If anyone else is so inclined to have a professional photoshoot, you could take pictures:
  • Crawling up the stairs or across the floor
  • Having someone else dry your hair while you lay on the bed face down
  • Having someone else feed you while you are laying down
  • Having someone bathe you or help you get dressed (PG-version obviously)
  • Having someone help you walk or into your wheelchair
  • Just a picture to depict loneliness and isolation

These are very good ideas for picture content but unless the article is about a particular person, I don't think the media will use an image of a particular person; and if one PWME has a load of photos done, I think the media will avoid using a picture of the same person over and over.

@Old Bones raised the issue of attractiveness earlier and in the weird and shallow world of the media, I do wonder whether you need to be attractive (even in your decrepitude) to be a photo model for this sort of thing (they wouldn't have me!).

I think these would be good ideas for a team of models, though.
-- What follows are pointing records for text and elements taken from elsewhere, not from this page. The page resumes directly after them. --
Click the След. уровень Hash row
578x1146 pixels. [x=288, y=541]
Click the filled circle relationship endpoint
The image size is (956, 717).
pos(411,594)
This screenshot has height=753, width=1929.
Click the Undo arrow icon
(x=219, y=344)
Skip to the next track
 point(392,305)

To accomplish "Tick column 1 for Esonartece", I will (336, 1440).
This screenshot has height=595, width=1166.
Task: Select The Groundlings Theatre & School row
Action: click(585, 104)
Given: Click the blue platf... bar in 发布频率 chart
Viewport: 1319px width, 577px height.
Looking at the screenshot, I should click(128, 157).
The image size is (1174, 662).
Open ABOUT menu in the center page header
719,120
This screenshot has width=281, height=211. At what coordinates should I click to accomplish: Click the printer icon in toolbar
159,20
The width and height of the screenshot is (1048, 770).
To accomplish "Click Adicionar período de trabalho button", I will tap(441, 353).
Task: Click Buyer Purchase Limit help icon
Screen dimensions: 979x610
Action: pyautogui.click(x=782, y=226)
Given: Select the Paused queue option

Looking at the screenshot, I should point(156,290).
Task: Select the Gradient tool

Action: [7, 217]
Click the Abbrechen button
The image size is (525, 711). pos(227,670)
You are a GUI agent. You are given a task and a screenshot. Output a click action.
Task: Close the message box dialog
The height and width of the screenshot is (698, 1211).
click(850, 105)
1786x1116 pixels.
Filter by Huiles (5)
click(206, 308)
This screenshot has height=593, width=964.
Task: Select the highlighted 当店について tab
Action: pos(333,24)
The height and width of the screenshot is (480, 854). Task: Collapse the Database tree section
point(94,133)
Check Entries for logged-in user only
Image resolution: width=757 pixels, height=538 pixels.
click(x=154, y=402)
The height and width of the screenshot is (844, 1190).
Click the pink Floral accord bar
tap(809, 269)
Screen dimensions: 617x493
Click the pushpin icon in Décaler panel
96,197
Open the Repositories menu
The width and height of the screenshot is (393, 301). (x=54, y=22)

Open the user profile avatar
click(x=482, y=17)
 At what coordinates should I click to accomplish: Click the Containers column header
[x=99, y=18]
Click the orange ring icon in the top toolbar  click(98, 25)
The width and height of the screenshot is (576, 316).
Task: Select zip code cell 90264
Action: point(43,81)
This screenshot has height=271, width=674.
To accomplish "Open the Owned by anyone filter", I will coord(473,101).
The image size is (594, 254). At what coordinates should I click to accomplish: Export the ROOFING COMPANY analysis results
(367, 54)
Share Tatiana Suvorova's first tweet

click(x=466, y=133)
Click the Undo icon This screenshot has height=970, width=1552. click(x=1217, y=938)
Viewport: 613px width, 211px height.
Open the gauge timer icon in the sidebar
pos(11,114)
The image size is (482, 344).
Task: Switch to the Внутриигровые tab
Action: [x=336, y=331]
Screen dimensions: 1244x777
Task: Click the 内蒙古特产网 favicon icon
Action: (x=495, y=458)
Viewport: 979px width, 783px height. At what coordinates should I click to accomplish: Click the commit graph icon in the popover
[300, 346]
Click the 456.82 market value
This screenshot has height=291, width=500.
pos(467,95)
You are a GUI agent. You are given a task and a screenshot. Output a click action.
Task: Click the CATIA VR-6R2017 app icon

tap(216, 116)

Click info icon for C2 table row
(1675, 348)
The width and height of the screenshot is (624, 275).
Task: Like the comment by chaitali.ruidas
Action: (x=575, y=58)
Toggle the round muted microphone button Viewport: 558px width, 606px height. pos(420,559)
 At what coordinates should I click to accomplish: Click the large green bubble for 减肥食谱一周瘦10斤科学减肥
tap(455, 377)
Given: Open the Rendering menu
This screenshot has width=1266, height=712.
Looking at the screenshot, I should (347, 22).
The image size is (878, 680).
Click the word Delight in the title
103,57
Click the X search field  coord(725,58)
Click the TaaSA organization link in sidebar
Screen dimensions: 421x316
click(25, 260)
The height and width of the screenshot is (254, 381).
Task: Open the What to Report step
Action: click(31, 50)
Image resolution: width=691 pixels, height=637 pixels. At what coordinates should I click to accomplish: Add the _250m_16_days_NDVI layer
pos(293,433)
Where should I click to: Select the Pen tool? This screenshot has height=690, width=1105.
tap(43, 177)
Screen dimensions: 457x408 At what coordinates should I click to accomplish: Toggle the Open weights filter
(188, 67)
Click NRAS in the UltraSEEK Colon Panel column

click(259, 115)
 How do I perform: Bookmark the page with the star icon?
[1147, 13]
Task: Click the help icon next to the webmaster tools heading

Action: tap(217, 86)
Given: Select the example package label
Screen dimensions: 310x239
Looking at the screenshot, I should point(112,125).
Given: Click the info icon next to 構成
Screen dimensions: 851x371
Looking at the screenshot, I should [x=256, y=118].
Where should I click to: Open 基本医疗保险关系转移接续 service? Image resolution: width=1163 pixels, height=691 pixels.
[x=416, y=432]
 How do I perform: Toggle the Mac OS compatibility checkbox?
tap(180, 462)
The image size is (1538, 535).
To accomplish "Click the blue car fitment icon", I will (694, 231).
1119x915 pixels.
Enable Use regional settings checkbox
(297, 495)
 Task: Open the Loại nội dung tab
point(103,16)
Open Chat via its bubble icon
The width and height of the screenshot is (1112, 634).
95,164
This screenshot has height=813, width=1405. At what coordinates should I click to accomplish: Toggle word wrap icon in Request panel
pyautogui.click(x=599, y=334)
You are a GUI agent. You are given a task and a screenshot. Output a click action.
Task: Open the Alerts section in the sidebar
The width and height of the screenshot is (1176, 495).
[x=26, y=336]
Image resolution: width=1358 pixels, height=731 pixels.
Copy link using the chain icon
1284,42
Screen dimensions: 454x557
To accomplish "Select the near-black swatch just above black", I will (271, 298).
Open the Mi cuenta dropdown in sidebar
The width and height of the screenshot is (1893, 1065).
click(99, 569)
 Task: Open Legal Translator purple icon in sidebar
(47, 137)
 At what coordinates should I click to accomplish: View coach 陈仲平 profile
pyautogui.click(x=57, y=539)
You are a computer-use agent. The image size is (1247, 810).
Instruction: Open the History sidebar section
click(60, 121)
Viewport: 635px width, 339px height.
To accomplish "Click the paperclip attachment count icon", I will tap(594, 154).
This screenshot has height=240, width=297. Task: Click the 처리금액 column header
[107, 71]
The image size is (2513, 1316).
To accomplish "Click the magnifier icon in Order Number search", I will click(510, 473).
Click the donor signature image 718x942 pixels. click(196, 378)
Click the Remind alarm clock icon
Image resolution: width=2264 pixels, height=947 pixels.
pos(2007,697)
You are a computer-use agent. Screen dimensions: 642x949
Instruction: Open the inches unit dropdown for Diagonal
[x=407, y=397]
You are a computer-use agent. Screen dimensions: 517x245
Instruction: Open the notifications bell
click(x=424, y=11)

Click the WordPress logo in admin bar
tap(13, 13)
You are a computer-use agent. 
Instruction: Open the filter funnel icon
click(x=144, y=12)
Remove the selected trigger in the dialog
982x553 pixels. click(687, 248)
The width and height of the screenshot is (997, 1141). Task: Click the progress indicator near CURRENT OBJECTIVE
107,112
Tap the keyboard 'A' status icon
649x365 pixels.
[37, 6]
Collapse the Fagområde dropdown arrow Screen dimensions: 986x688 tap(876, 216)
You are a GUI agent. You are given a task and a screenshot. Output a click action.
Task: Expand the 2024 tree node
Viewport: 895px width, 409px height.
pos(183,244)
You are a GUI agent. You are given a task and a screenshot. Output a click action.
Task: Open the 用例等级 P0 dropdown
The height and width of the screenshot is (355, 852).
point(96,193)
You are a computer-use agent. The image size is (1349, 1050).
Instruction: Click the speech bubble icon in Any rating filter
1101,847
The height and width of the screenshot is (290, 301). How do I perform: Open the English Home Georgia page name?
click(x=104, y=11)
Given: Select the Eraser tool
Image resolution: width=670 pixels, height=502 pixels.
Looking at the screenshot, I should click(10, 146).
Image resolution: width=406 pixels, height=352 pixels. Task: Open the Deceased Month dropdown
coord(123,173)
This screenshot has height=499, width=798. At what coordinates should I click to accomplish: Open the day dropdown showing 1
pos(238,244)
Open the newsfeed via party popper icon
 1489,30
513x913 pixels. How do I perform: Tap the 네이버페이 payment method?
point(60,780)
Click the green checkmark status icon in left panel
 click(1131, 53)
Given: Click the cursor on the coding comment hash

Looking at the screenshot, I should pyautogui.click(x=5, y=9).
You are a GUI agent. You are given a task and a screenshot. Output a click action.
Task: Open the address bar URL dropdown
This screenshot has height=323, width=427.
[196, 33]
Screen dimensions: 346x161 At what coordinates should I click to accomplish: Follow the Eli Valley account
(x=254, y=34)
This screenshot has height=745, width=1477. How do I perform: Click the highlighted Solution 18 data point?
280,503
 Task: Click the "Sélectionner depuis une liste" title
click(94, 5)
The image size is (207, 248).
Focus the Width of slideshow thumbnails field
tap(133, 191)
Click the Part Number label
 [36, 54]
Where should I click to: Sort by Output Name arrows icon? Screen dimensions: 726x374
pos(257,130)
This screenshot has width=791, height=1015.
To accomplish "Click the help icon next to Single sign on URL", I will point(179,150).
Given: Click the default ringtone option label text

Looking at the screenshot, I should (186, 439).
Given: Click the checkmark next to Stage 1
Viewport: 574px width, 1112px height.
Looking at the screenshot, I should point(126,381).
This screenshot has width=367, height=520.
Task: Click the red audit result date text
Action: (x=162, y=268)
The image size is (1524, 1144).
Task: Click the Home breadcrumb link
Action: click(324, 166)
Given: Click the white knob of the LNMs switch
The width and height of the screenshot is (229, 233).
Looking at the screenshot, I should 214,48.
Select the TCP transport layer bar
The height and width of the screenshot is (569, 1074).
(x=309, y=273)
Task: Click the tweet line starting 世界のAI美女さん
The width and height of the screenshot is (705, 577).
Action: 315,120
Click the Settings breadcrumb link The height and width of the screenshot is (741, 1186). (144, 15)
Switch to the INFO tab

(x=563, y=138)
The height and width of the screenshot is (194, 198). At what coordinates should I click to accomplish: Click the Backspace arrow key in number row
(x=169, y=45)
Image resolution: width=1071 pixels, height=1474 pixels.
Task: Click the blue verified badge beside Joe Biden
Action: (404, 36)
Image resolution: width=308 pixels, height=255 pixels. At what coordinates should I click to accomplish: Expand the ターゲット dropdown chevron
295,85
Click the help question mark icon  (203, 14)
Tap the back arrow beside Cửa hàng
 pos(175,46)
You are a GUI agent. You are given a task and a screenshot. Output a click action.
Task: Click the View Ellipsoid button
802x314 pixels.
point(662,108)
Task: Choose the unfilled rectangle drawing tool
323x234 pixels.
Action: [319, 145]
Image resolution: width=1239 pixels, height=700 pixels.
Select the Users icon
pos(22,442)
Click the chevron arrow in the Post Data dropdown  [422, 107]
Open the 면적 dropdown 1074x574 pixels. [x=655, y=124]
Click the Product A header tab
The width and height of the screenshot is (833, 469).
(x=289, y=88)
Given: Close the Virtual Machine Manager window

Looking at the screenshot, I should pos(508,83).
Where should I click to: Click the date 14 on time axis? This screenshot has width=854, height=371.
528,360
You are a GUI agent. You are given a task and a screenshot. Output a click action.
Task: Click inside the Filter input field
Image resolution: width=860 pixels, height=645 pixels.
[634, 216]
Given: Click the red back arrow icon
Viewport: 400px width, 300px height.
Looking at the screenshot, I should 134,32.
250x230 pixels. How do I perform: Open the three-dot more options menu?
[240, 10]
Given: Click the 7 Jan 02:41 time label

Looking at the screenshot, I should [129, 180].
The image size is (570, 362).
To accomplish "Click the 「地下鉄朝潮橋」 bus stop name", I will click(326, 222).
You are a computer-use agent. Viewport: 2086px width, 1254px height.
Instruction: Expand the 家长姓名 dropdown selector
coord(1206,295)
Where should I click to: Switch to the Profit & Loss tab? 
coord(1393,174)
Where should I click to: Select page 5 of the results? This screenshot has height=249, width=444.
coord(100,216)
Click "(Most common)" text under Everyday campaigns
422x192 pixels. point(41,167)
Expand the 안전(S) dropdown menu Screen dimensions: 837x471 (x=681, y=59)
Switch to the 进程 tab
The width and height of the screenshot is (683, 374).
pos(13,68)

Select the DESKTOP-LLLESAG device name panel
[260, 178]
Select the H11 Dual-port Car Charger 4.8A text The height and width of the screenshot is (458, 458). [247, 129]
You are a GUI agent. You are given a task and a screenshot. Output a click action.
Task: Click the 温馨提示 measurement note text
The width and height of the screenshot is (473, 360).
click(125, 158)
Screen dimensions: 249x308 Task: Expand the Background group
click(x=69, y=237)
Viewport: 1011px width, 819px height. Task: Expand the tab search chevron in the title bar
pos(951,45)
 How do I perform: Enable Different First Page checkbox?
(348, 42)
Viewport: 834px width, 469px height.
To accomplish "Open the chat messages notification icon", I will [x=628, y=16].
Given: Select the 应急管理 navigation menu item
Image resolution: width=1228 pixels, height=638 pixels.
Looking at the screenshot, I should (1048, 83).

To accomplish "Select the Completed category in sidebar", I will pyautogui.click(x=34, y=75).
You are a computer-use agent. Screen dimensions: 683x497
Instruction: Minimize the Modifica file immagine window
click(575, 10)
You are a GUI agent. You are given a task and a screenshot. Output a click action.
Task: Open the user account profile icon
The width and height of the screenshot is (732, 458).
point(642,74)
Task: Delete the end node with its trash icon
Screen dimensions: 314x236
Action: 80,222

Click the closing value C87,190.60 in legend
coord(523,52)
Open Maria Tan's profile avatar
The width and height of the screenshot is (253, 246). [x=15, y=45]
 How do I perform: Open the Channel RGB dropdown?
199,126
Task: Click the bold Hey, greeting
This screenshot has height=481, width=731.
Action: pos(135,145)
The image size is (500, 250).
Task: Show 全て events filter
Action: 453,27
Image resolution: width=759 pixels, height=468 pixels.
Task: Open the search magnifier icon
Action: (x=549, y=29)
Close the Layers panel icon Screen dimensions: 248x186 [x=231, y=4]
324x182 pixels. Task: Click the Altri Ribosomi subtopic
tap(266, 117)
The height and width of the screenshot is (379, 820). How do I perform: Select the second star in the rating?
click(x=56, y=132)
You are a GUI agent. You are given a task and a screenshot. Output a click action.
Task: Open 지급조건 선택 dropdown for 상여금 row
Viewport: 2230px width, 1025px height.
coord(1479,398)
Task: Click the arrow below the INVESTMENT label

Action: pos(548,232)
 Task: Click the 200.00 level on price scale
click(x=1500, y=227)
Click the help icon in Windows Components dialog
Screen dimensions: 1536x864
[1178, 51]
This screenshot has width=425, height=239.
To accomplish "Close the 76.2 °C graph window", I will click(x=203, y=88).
You can find, in stock photography, images for "help feeding", for example, but they show the very elderly, rather than young/middle-aged patients. On the other hand, you can find loads of images for loneliness.

A major problem is with the keywords. Type in "chronic fatigue syndrome" and you get rubbish. Type in "depression" and you get a lot of stuff that's actually quite useful for us, but picture-desk editors aren't going to type that in - they're going to type in "chronic fatigue syndrome" or "myalgic encephalomyelitis" and that's going to fail - and then they'll type in "chronic fatigue" and that's where we get all those sleepy office-workers.